** begin SOURCE PASSAGE **
This is a most positive development. Although Jews and Christians face the same fate under Islamic law — subjugation as dhimmis and denial of basic rights — the unhappy history of Christian anti-Semitism and the near-universal denial of the reality of the Islamic jihad, among innumerable other factors, have prevented the formation of any large-scale cooperative efforts. Freedom lovers may hope that this will be the beginning of much more toward that end.
“Israeli Army Sees Rise in Christian Arab Recruits,” by Karl Vick for Time, March 7:
Jewish Israelis are compelled to make themselves available to Israel’s military, but the obligation has never been applied to the 20 percent of Israeli citizens who identify as Palestinian, and are sometimes called Israeli Arabs. As descendants of the people that Jewish armies fought and defeated to create the state of Israel in 1948–but, who, unlike the 700,000 who fled or were forced out of their homes, were permitted to stay—young Palestinians living Israel were never expected to carry arms to defend it.
** end SOURCE PASSAGE **
** begin COLLECTED DATA **
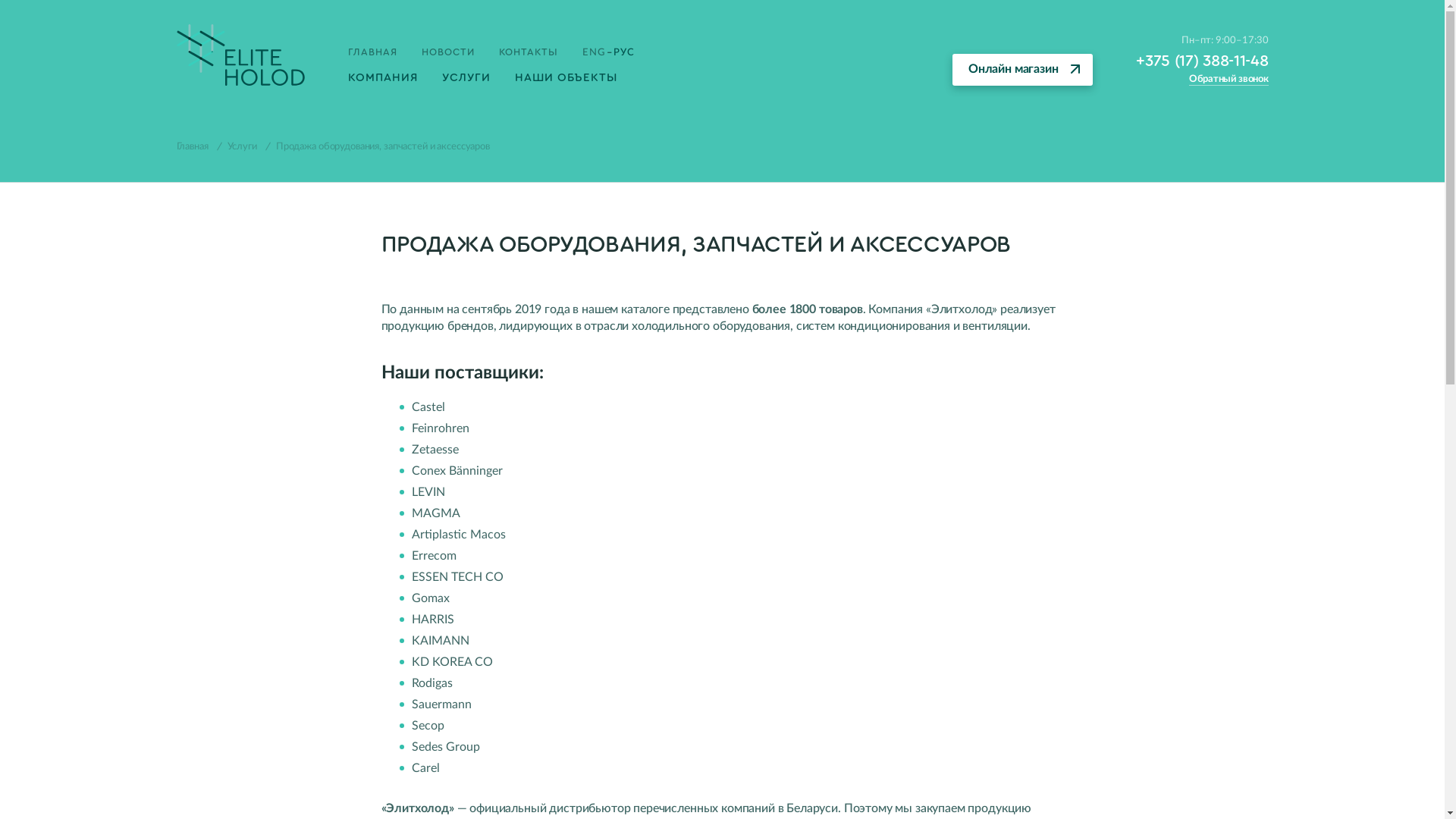
ENG Element type: text (593, 53)
+375 (17) 388-11-48 Element type: text (1201, 61)
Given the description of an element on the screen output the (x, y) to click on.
** end COLLECTED DATA **
ACTIONS TO TAKE:
**1)** Retype part of the passage on Israel's army, beginning at the words "This is a most" and stopping after "toward that end.".
**2)** Answer these questions from the passage on Israel's army.
(a) What fate does the passage say Jews and Christians share under Islamic law?
(b) Which publication ran the article by Karl Vick?
(c) What share of Israeli citizens identify as Palestinian?
None of the data is needed here.

RESULTS IN ORDER:
**1)**
This is a most positive development. Although Jews and Christians face the same fate under Islamic law — subjugation as dhimmis and denial of basic rights — the unhappy history of Christian anti-Semitism and the near-universal denial of the reality of the Islamic jihad, among innumerable other factors, have prevented the formation of any large-scale cooperative efforts. Freedom lovers may hope that this will be the beginning of much more toward that end.

**2)**
(a) Subjugation as dhimmis and denial of basic rights.
(b) Time.
(c) 20 percent.